America’s first Lesbian magazine was created on the lot of RKO Studios by a very bored stenographer in 1947. The woman known as Lisa Ben (a brilliant anagram for “lesbian”) was actually the amazingly-named Edythe D. Eyde, a 25-year old secretary who’d only come out as gay a year before. “Vice Versa,” the product of long days at RKO with not enough work to do and carbon copies to spare, was a kind of proto-zine about lesbian art and culture around Los Angeles. Written entirely by Eyde and enjoying an extremely limited distribution (12 copies per issue,) “Vice Versa” was, to Eyde, a truly “homemade” effort, the product of a woman in search of a community.
In the 1940s, before second wave feminism made women’s bookstores a reality, finding high-minded content produced by and for women was a tall order.
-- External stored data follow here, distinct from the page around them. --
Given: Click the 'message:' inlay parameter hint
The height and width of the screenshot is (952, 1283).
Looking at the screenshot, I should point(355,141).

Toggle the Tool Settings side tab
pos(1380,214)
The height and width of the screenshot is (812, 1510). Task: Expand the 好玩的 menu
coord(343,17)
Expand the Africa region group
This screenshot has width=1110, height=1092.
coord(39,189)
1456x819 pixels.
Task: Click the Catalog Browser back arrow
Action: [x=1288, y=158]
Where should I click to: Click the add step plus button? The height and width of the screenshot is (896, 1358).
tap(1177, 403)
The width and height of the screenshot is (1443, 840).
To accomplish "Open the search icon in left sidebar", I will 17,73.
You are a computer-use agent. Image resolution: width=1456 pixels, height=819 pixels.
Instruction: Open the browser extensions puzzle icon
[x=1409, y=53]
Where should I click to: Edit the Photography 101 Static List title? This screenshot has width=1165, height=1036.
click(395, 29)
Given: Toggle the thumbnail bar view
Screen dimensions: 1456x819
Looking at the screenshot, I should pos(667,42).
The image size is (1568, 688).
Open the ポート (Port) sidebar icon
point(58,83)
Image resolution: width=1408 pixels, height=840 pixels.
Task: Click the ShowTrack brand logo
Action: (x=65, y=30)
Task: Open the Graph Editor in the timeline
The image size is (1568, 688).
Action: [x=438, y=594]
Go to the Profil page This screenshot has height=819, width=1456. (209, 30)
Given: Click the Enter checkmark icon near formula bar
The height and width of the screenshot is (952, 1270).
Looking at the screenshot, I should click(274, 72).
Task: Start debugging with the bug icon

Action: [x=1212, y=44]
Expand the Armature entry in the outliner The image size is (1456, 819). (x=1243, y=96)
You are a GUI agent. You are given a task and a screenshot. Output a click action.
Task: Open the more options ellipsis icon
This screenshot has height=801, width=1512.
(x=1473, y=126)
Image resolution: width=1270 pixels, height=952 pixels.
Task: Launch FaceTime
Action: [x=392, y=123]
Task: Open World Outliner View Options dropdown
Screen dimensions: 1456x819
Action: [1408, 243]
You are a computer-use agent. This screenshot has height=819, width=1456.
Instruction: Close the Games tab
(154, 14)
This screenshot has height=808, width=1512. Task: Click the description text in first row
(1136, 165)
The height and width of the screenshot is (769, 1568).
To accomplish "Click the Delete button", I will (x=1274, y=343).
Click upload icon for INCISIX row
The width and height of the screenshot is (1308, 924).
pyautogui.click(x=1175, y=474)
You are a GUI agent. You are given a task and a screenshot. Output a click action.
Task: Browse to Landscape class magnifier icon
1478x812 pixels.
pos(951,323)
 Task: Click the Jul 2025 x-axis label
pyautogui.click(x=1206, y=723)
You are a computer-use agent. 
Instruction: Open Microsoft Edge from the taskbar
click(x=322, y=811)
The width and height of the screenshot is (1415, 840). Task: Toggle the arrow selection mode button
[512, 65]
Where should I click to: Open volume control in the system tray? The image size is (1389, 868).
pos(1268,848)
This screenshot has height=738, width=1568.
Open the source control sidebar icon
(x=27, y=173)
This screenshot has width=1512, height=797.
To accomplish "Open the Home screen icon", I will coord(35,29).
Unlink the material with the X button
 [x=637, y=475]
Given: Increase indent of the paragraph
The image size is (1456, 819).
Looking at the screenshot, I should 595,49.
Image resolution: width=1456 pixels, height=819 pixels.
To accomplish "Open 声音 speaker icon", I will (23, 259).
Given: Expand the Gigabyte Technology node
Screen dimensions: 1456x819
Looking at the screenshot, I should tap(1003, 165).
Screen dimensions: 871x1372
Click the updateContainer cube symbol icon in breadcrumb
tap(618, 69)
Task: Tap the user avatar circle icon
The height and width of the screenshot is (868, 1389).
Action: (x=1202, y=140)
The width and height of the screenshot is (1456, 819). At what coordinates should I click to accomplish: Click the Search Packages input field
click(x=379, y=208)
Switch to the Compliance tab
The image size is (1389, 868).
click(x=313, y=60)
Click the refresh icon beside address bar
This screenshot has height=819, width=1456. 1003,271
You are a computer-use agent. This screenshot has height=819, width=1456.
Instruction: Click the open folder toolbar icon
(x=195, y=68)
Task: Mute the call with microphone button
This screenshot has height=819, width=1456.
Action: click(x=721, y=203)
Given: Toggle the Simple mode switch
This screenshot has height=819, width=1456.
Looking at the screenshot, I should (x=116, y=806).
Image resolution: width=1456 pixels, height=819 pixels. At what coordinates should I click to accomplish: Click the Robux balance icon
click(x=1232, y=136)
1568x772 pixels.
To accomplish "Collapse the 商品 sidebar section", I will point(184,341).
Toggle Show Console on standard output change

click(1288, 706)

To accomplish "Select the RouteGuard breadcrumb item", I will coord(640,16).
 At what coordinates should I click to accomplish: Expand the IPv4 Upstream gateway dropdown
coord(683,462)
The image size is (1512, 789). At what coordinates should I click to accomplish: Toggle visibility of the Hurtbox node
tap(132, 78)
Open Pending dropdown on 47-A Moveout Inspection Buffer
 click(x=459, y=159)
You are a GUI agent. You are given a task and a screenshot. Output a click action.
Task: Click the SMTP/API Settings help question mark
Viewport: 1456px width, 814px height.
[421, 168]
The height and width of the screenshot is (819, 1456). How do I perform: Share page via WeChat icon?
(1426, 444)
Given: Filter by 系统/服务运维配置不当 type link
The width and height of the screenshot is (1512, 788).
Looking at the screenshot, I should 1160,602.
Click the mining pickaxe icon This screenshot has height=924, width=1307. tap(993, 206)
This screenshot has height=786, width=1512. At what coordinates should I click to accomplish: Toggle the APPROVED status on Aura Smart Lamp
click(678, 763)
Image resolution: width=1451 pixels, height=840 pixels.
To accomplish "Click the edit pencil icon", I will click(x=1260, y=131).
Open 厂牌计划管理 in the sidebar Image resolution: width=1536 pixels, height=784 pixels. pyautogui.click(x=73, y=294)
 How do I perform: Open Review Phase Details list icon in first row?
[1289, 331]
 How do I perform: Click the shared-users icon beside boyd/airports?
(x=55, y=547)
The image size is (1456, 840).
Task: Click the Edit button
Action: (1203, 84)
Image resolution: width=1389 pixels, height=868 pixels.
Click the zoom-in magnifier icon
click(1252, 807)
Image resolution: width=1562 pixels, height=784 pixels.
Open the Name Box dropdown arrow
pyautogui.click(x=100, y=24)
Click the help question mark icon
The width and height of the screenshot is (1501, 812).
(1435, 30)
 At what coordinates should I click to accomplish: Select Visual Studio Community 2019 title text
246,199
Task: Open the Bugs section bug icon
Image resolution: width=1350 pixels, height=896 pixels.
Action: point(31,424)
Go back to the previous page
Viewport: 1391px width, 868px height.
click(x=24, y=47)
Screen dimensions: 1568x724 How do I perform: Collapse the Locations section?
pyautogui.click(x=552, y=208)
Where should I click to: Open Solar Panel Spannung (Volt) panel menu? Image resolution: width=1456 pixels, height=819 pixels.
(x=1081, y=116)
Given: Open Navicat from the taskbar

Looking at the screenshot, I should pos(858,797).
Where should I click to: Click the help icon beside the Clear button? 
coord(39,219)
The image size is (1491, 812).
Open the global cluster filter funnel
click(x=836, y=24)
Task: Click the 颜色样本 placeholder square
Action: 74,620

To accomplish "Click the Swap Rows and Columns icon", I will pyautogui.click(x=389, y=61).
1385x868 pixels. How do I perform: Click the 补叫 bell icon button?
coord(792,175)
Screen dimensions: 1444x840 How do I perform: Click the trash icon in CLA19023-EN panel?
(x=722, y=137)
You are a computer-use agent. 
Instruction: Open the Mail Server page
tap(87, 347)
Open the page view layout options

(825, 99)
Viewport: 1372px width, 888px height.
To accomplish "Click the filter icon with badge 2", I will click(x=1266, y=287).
In the post-war atmosphere of the late ‘40s, women in America were experiencing an uncomfortable social transition. During the war, it had not only been acceptable to women to join the workforce, it had been encouraged, giving women both widespread financial independence and an ability to form social groups completely independent of men. For gay and straight women alike, this was a radical change from the pre-war environment of the early ‘40s, when marriage and domesticity were the only things society allowed women to aspire to.
When the war ended, things were expected to snap back to what they’d been before. For Eyde and others, this wasn’t a welcome change. As a newly-out woman in the workforce and living in Los Angeles, Eyde sensed the potential for a new community: a group of women she could speak to, for, and with. “Vice Versa” was truly a labor of love, painstakingly written and thoughtfully rendered, featuring film, theater, and book reviews each issues, with discussions of the (very few) pieces of American media dealing with lesbian and queer subject matter that were being produced at the time. For the first issue of “Vice Versa,” Eyde dedicated her magazine “to those of us who will never quite be able to adapt ourselves to the iron-bound rules of Convention.” In the space of only eight pages, Eyde covered “Vice Versa’s” place in the magazine market, the merits of a (since lost) 1937 film adaptation of Radclyffe Hall’s “The Well of Loneliness,” and a play called “College for Scandal” presented by a small LA theater group featuring a “constant undertone of possible lesbian relationships between characters.”
Of the nine issues of “Vice Versa,” this would be standard. Reviews of lesbian-adjacent entertainment took center stage, while readers were encouraged to submit their writing and criticism in order to make the magazine grow and change with the LA lesbian community. The kind of excitement “Vice Versa” created in that world was apparent from its first issue onward, as readers wrote in with suggestions to make the magazine larger and increase its readership. In the “Whatchama Column” for reader letters, one writer (named “Sympathizer”) wrote in:
“While at the present time I realize VV is for circulation in the “Uranian Underground” only, as it were, I feel the day may come when it may enjoy a wider distribution as a medium of propaganda for this lost cause. Who was it? – Gary Cooper, I believe, in “Mr. Smith Does Good Deeds” – who once said, “It is only the Lose Causes that are worth fighting for.”
“Vice Versa” would put out its final issue in 1948, after Eyde sensed its distribution had become too risky. Under the Comstock Act, the distribution of publications with explicitly gay or lesbian content was a punishable offense by law.
“Vice Versa,” of course, was not the end of the matter. When “The Ladder,” the first nationally-distributed lesbian magazine, first hit stands in 1950, Eyde was one its contributors. She kept working and writing in Southern California until her death in 2015. At that time, “Lisa Ben” was still an anonymous pen name, per Eyde’s request. It was only after her death that Eyde and Ben were revealed to be one and the same, her legacy finally revealed.